As Election Day approaches, the prospect of actually filling out my absentee ballot and mailing it to the city clerk becomes more and more dreadful. After this year-and-a-half-long nightmare of an election, the point is fast approaching for me to stop griping about the state of the election and choose the person who I believe is most fit to serve as President of the United States for the next four years. The problem is that I believe the only two plausible candidates are both thoroughly unfit for the job.

I will spare you my litany of complaints against each candidate and quickly sum up the reasons I will not be voting for either one. Donald Trump is an immoral man who has neither the temperament nor the mental capacity to serve as Commander-in-Chief. Hillary Clinton, on the other hand, has quite a track record of making big decisions in a variety of situations, but her foreign policy experience indicates that the consequences of her judgments are quite often disastrous. But at the same time, I don’t think either candidate is so terrible that I feel compelled to cast a vote for their opponent. So at the end of the day, I am left with the options of either voting for a third-party candidate or writing in one of the many people I think is more qualified than the two major-party candidates.

But in our two-party political system, such a decision is bound to be open to questioning. One objection many political commentators raise is that no matter how unsavory the options may be, it is necessary to vote for the "lesser of two evils." Trump and Clinton supporters both employ this argument and each side wants us to understand that the other candidate is obviously the greater evil. This argument gives great moral significance to the act of voting, for if one abstains from voting for the lesser evil, then he or she is culpable for the consequences should the greater evil be elected.

But this argument against voting third-party is rather short on substantive moral reasoning. It employs a consequentialist definition of morality, which basically means the moral worth of a decision is determined only by looking forward to the consequences of the action.

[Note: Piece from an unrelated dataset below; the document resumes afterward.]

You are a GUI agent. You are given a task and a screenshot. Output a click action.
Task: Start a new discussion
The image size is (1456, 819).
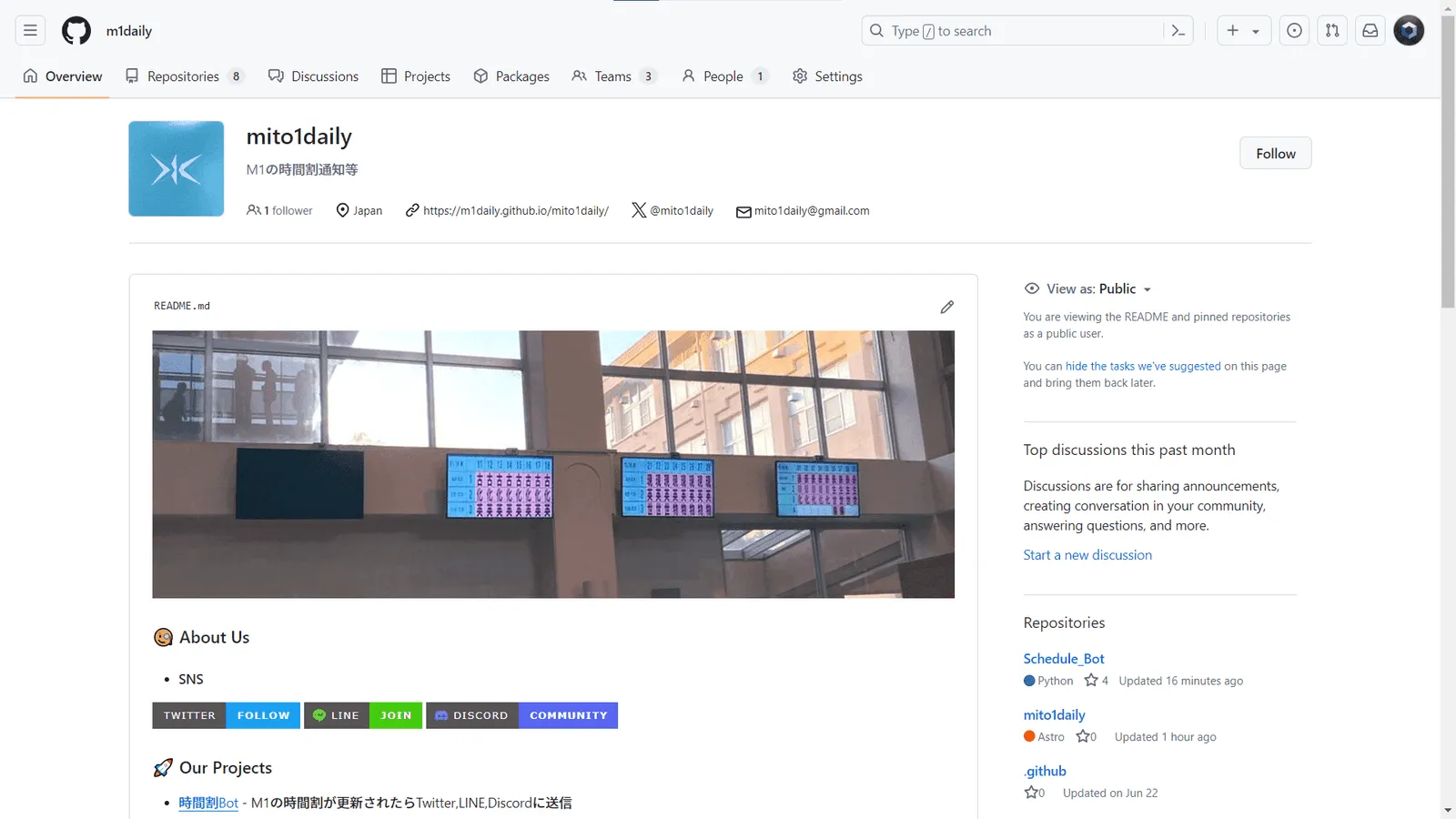tap(1087, 554)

For example, if a vote for Trump will result in an increase of economic inequality, his voters can be held morally responsible for this consequence of their vote. The problem with applying such reasoning to an election is that we cannot be certain about the actual consequences of voting for either candidate. I have a feeling that a Trump presidency would be more disastrous than a Clinton presidency, but this is no more than a feeling, for it could very well turn out to be the other way around. Whatever may happen after Election Day, there is no way to read backwards from an imagined future state to supply us with a moral imperative on how to vote in the present.

Another objection I have encountered is the more practical argument that by voting third-party I will "throw away" my vote and shirk my democratic duty to choose between the given options. In one sense this objection is more convincing, for there is certainly no chance that whoever I vote for will be the next president. But this fact does not justify the conclusion that such a vote is wasted. It may very well be the case that I do not want my vote to count for either candidate and that I would like my objections to be registered in this way. A vote for a candidate with long odds does not indicate naiveté, but is rather a conscious decision to abstain from voting for one of two unacceptable candidates. Doing so does not entail a rejection of our nation’s democratic principles, but only involves a considered judgment regarding the fitness of these particular candidates to serve as our nation’s president.

So to those of you who, like me, are not satisfied with the given options, I offer you this advice. These two objections, the one moral and the other practical, are not good reasons for you to betray your conscience and vote for a candidate who you find morally or politically unacceptable. Refusing the options given to you is not a retreat from the hard realities of politics to the moral high ground, but is a morally defensible action that is perfectly consistent with your duties as an American citizen. If you are also repulsed by the thought of voting for Clinton or Trump, I urge you to vote for whoever best fits your idea of a good president, even if that person is your favorite professor or family dog. You may not be voting for the next president, but that doesn’t make your participation in the election any less valuable.